START Data for analysis
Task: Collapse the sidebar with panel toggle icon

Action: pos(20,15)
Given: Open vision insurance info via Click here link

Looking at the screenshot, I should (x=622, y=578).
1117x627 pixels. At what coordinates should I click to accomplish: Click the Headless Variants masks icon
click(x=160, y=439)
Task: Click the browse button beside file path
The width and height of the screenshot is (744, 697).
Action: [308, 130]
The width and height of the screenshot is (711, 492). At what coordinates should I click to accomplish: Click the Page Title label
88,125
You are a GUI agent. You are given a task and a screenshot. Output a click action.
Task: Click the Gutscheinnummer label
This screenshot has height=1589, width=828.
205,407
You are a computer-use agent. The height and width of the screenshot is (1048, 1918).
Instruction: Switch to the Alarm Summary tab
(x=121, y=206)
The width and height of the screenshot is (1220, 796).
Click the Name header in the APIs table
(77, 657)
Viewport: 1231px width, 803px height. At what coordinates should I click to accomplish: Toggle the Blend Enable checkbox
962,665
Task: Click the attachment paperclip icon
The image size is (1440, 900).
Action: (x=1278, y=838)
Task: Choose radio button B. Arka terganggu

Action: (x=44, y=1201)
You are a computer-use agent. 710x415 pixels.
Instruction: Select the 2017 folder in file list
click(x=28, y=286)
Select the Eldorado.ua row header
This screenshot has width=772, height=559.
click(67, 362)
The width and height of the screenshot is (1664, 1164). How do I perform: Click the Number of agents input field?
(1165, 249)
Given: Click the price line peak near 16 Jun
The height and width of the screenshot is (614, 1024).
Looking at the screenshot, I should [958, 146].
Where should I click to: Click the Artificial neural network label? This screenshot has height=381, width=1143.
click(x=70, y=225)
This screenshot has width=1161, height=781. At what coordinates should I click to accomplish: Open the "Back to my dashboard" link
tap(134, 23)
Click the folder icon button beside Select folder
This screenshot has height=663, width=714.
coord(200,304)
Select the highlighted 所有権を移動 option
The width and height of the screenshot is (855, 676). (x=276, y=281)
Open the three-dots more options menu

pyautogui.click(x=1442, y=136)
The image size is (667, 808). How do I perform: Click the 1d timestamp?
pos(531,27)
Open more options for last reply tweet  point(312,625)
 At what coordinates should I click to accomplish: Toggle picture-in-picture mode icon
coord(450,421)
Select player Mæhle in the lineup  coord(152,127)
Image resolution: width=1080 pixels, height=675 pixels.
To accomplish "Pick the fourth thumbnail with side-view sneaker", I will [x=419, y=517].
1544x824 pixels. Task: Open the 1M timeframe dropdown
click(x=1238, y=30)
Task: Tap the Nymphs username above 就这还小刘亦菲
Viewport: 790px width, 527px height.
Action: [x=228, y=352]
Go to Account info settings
END Data for analysis
# Work to complete
Find the number of lines in the records that contain "computer", and write that number only.

# Response to the exercise
2